Elle ajouta, après un court silence :

— Par exemple, il ne vous pardonnera jamais ça… C’est un homme qu’il ne faut pas défier… Dame… un ancien militaire !…

Puis, quelques pas plus loin :

— Faites attention, ma petite… On commence à jaser sur vous dans le pays. Il paraît qu’on vous a vue, l’autre jour, dans le jardin, avec M. Lanlaire… C’est bien imprudent, croyez-moi… Il vous enguirlandera, si ce n’est déjà fait… Enfin, faites attention. Avec cet homme-là, rappelez-vous… Du premier coup… pan !… un enfant…
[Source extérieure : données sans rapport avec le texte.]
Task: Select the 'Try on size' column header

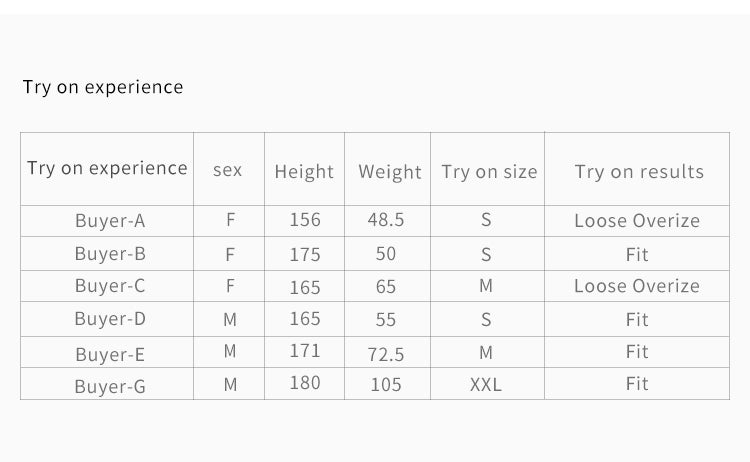Action: (489, 172)
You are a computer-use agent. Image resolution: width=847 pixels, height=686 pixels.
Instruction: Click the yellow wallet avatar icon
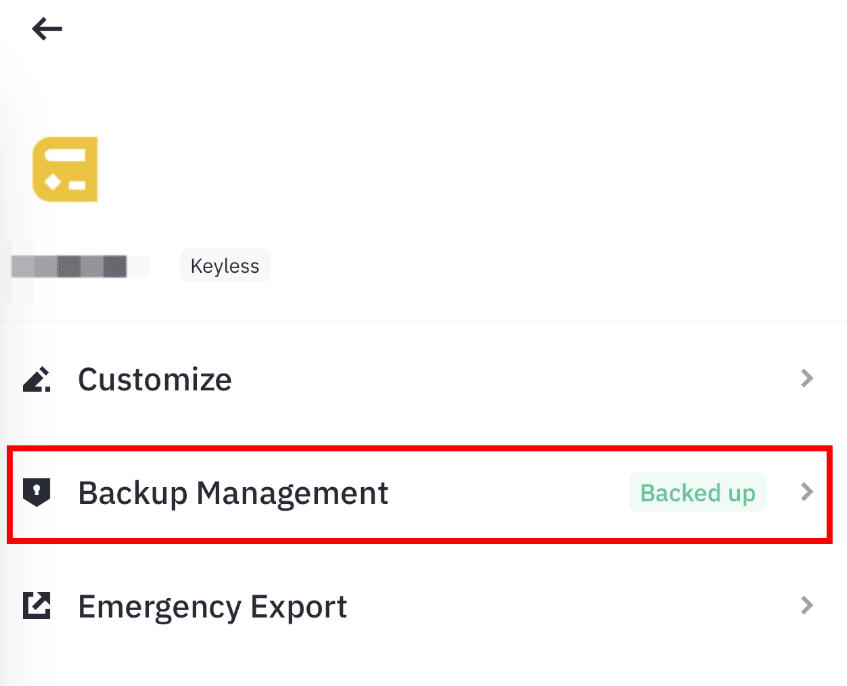pyautogui.click(x=65, y=169)
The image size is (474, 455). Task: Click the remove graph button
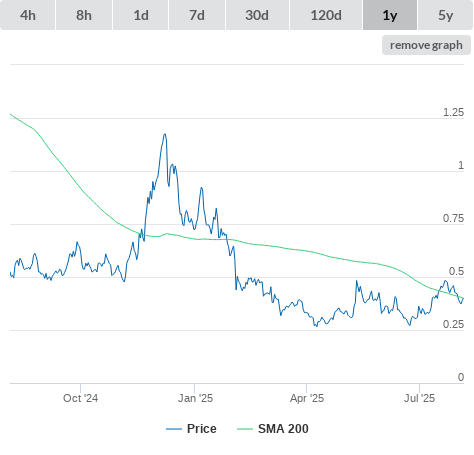(x=426, y=45)
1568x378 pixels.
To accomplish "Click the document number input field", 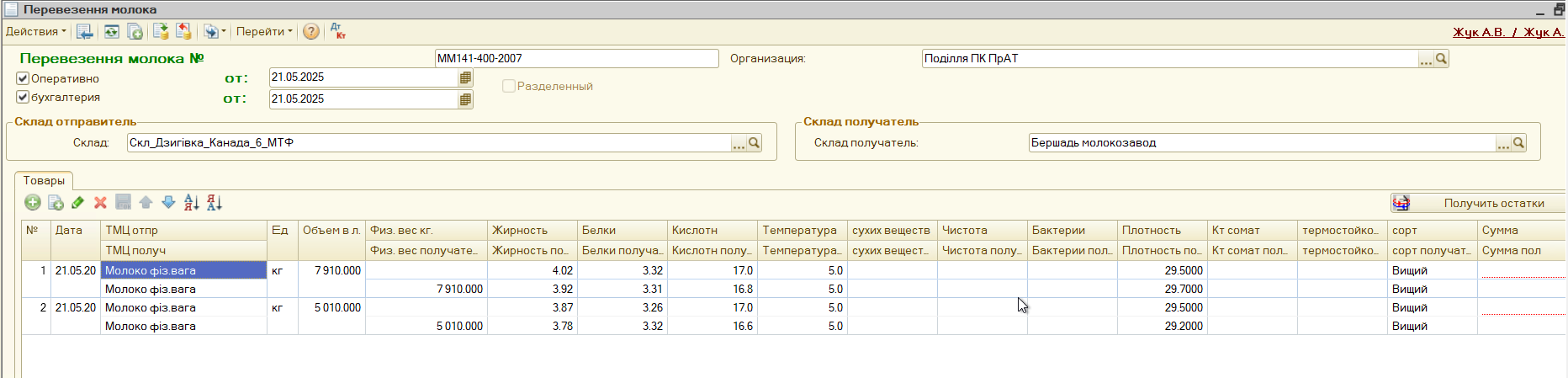I will pos(576,58).
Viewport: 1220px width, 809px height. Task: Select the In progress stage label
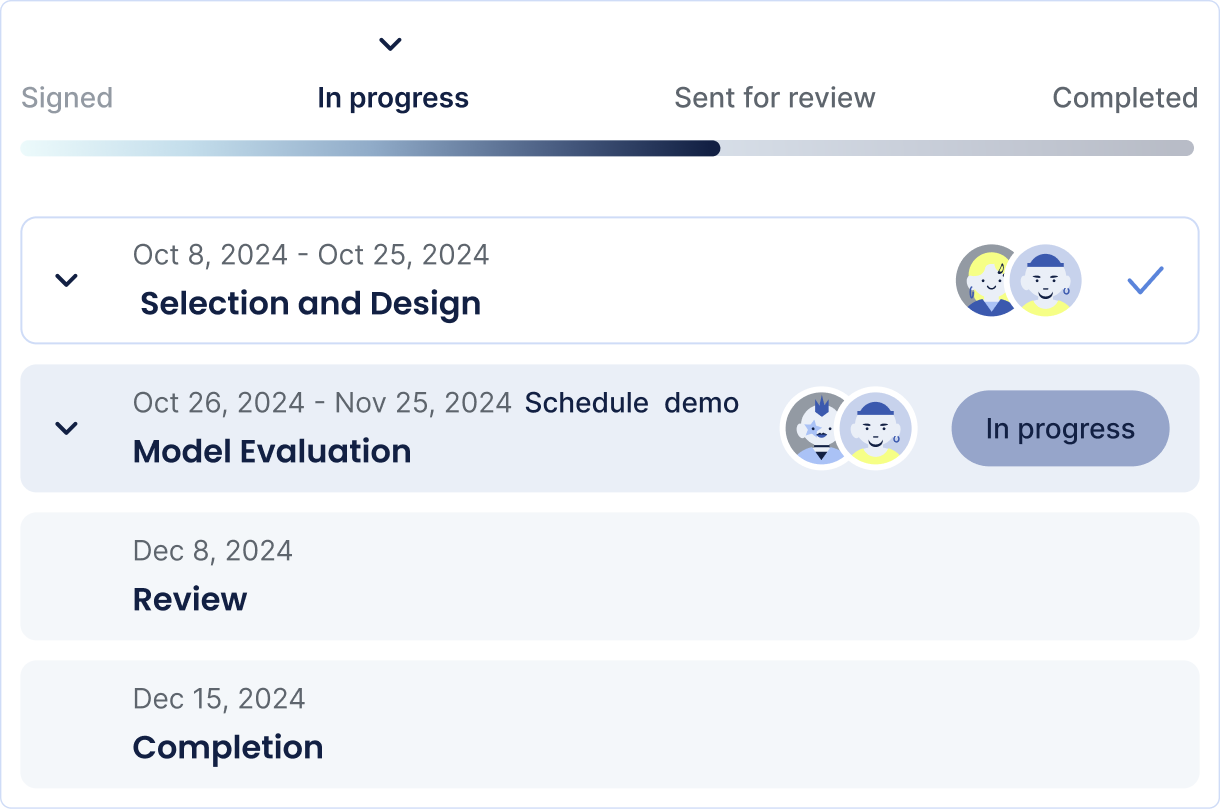coord(393,98)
Et comme elle refermait sur moi la barrière :

— Allons… au revoir !… Il faut, maintenant, que j’aille faire ma gibelotte…

Toute la journée, j’ai revu le cadavre du pauvre petit furet, là-bas, sur le sable de l’allée…


Ce soir, au dîner, en servant le dessert, Madame m’a dit très sévèrement :

— Si vous aimez les pruneaux, vous n’avez qu’à m’en demander… je verrai si je dois vous en donner… mais je vous défends d’en prendre…

J’ai répondu :

— Je ne suis pas une voleuse, Madame, et je n’aime pas les pruneaux…

Madame a insisté :

— Je vous dis que vous avez pris des pruneaux…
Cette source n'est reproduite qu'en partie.